Gaussian elimination consists of two main stages:
- Forward Elimination: Convert the system into an upper triangular form.
- Back-Substitution: Solve for unknowns starting from the last equation.
Definition of a Pivot
A pivot is the first nonzero entry in a row when moving from left to right. Pivots are used to eliminate the elements below them, transforming the system into an upper triangular form.
Step-by-Step Example
Consider the system of equations:
\[ \begin{aligned} 2x + 3y - z &= 5 \\ 4x + y + 2z &= 6 \\ -2x + 5y - 3z &= -4 \end{aligned} \]Step 1: Convert to Augmented Matrix
We represent this system as an augmented matrix:
\[ \begin{bmatrix} 2 & 3 & -1 & | 5 \\ 4 & 1 & 2 & | 6 \\ -2 & 5 & -3 & | -4 \end{bmatrix} \]Step 2: Normalize the First Pivot (Making it 1)

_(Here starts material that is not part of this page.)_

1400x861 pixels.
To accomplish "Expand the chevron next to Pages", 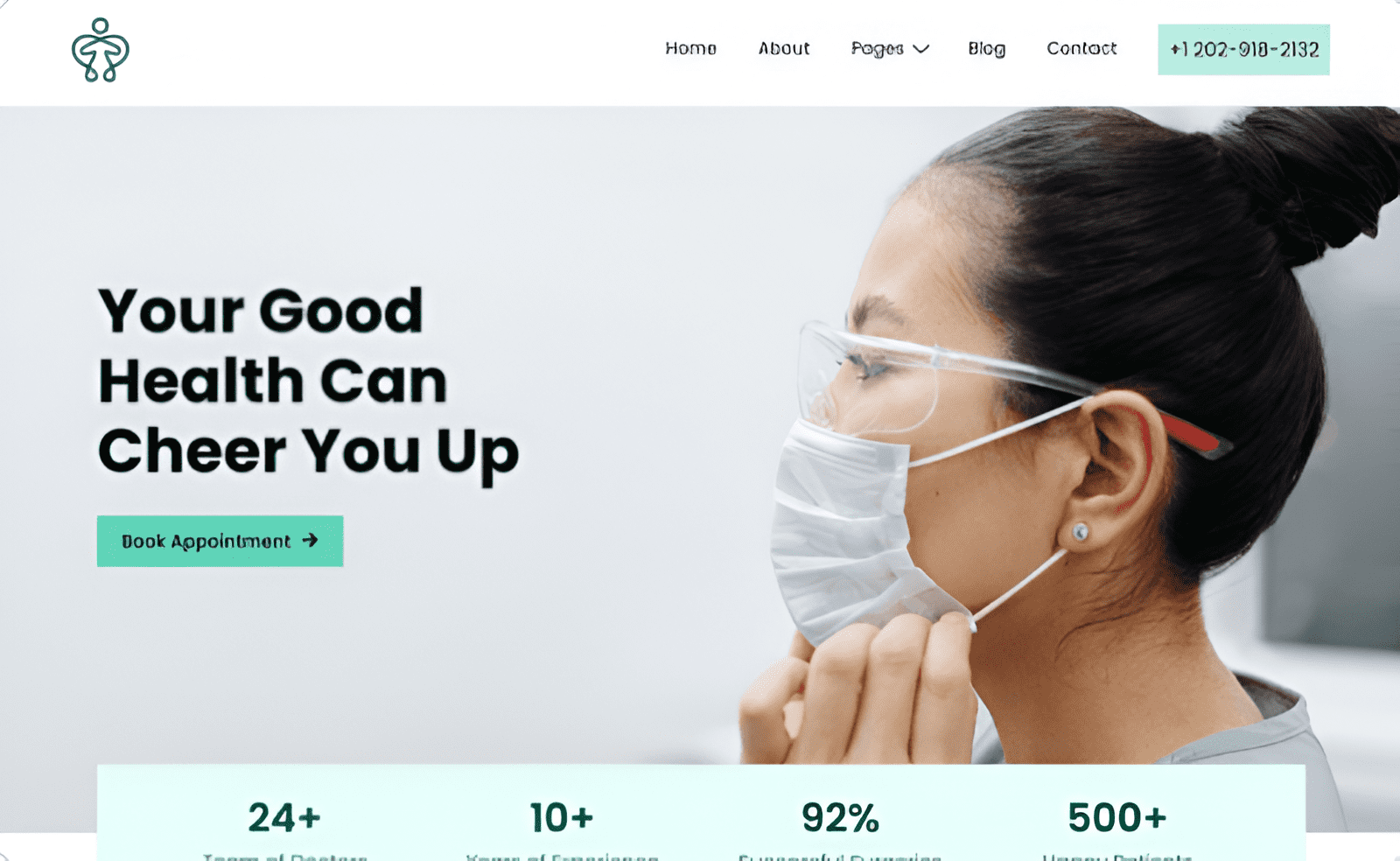I will point(920,49).
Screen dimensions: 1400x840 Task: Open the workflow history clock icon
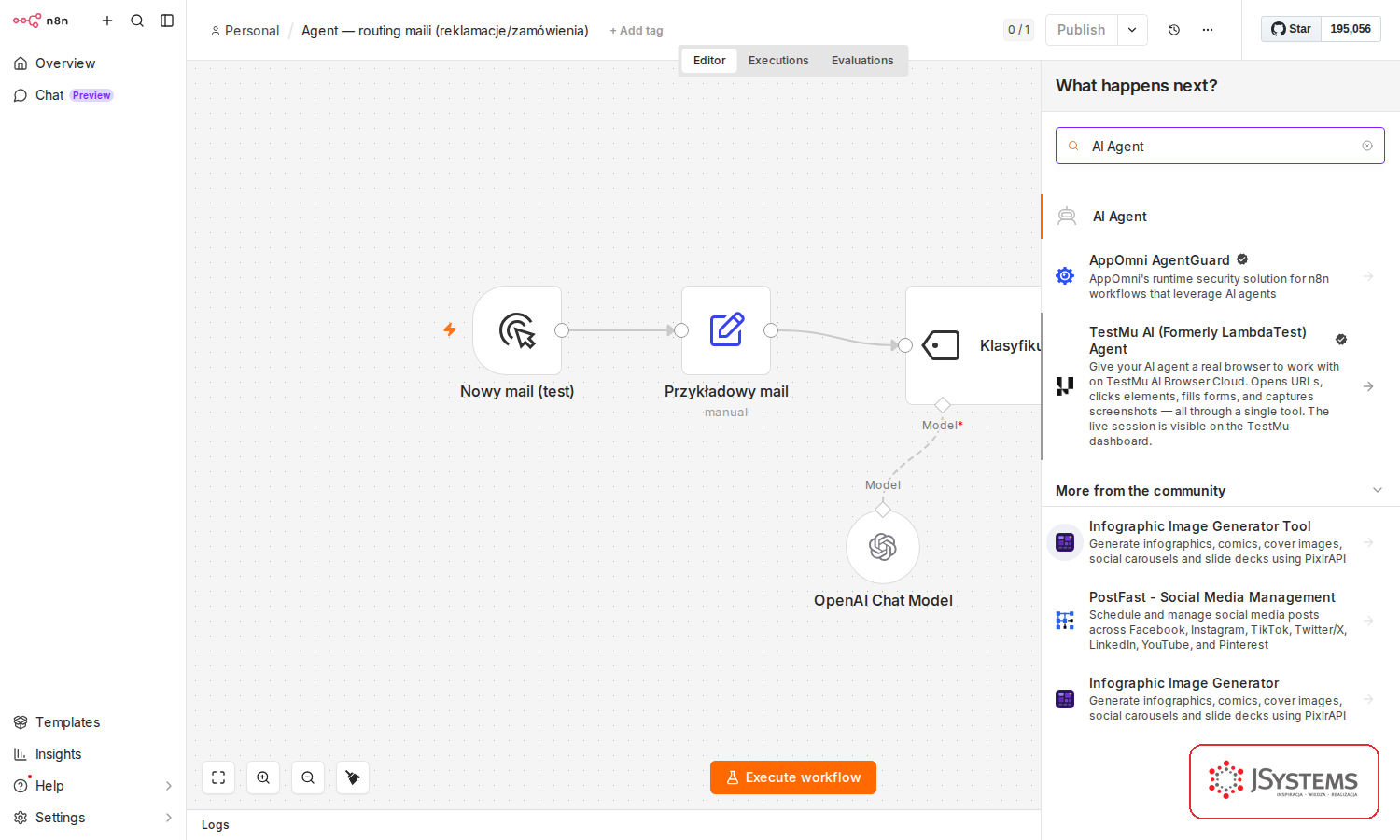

We normalize (make it 1) the first pivot by dividing Row 1 by 2:
\[ \begin{bmatrix} 1 & \frac{3}{2} & -\frac{1}{2} & | \frac{5}{2} \\ 4 & 1 & 2 & | 6 \\ -2 & 5 & -3 & | -4 \end{bmatrix} \]Step 3: Eliminate First Column Below Pivot
Subtract \(4\) times Row 1 from Row 2 and add \(2\) times Row 1 to Row 3:
\[ \begin{bmatrix} 1 & \frac{3}{2} & -\frac{1}{2} & | \frac{5}{2} \\ 0 & -5 & 4 & | -4 \\ 0 & 8 & -4 & | 1 \end{bmatrix} \]Step 4: Normalize the Second Pivot (Making it 1)

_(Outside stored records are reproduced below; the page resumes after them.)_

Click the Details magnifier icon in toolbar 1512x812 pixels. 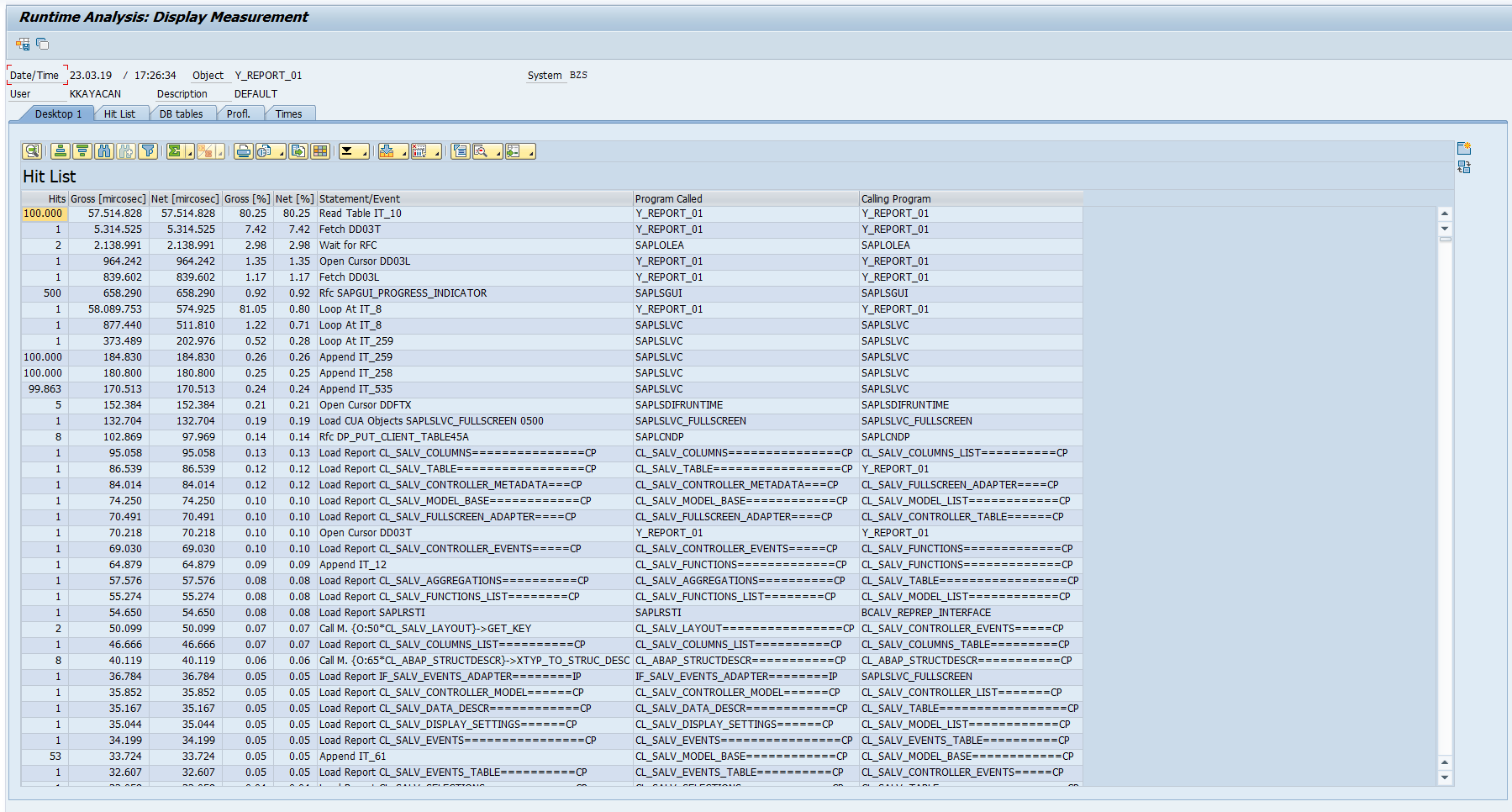[32, 151]
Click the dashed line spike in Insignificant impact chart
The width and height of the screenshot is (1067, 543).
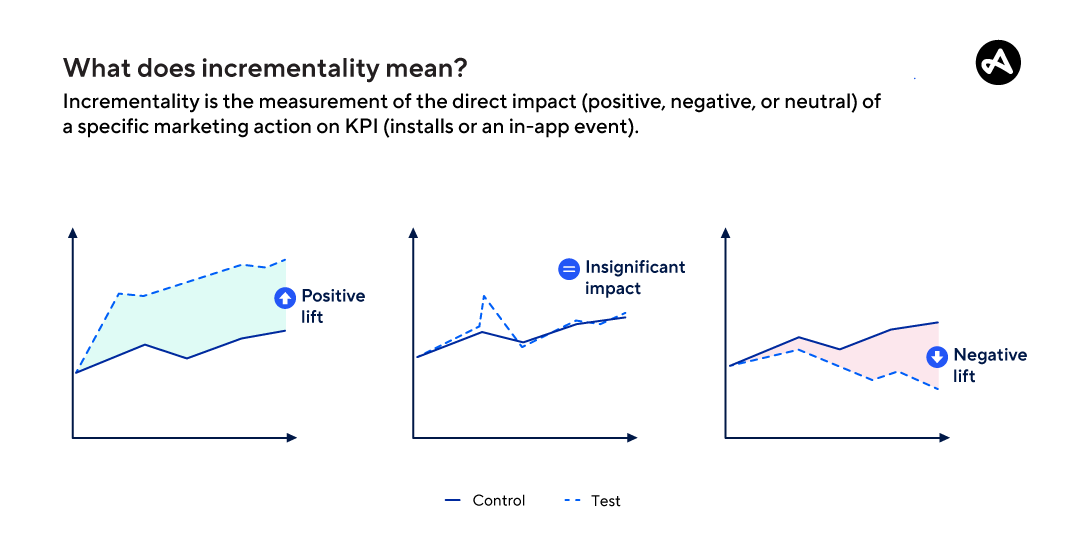(x=484, y=297)
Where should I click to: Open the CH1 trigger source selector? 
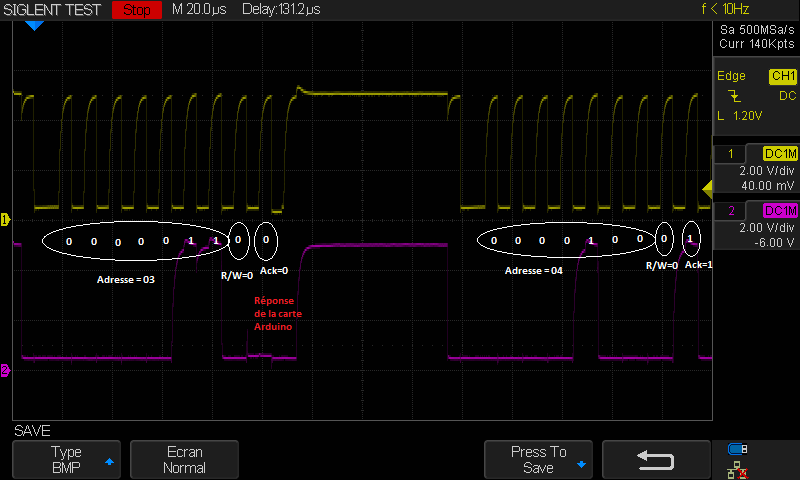pos(782,76)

Divide Row 2 by \(-5\) to make the pivot 1:
\[ \begin{bmatrix} 1 & \frac{3}{2} & -\frac{1}{2} & | \frac{5}{2} \\ 0 & 1 & -\frac{4}{5} & | \frac{4}{5} \\ 0 & 8 & -4 & | 1 \end{bmatrix} \]Step 5: Eliminate Below the Second Pivot
Subtract \(8\) times Row 2 from Row 3:
\[ \begin{bmatrix} 1 & \frac{3}{2} & -\frac{1}{2} & | \frac{5}{2} \\ 0 & 1 & -\frac{4}{5} & | \frac{4}{5} \\ 0 & 0 & \frac{12}{5} & | \frac{-27}{5} \end{bmatrix} \]Step 6: Normalize the Third Pivot (Making it 1)
Divide Row 3 by \( \frac{4}{5} \):
\[ \begin{bmatrix} 1 & \frac{3}{2} & -\frac{1}{2} & | \frac{5}{2} \\ 0 & 1 & -\frac{4}{5} & | \frac{4}{5} \\ 0 & 0 & 1 & | \frac{-9}{4} \end{bmatrix} \]Step 7: Solve Using Back-Substitution
From the last row:
\[ z = \frac{-9}{4} \]Substituting into the second row:
\[ y - \frac{4}{5} \times \frac{-9}{4} = \frac{4}{5} \] \[ y + \frac{36}{20} = \frac{4}{5} \] \[ y = -1 \]Substituting into the first row:
\[ x + \frac{3}{2} \times (-1) - \frac{1}{2} \times \frac{-9}{4} = \frac{5}{2} \] \[ x - \frac{3}{2} + \frac{9}{8} = \frac{5}{2} \] \[ x = \frac{23}{8} \]Thus, the final solution is:
\[ x = \frac{23}{8}, \quad y = -1, \quad z = \frac{-9}{4} \]Conclusion
Gaussian Elimination is a systematic and efficient approach for solving linear systems. Understanding its step-by-step application provides a strong foundation for advanced linear algebra topics.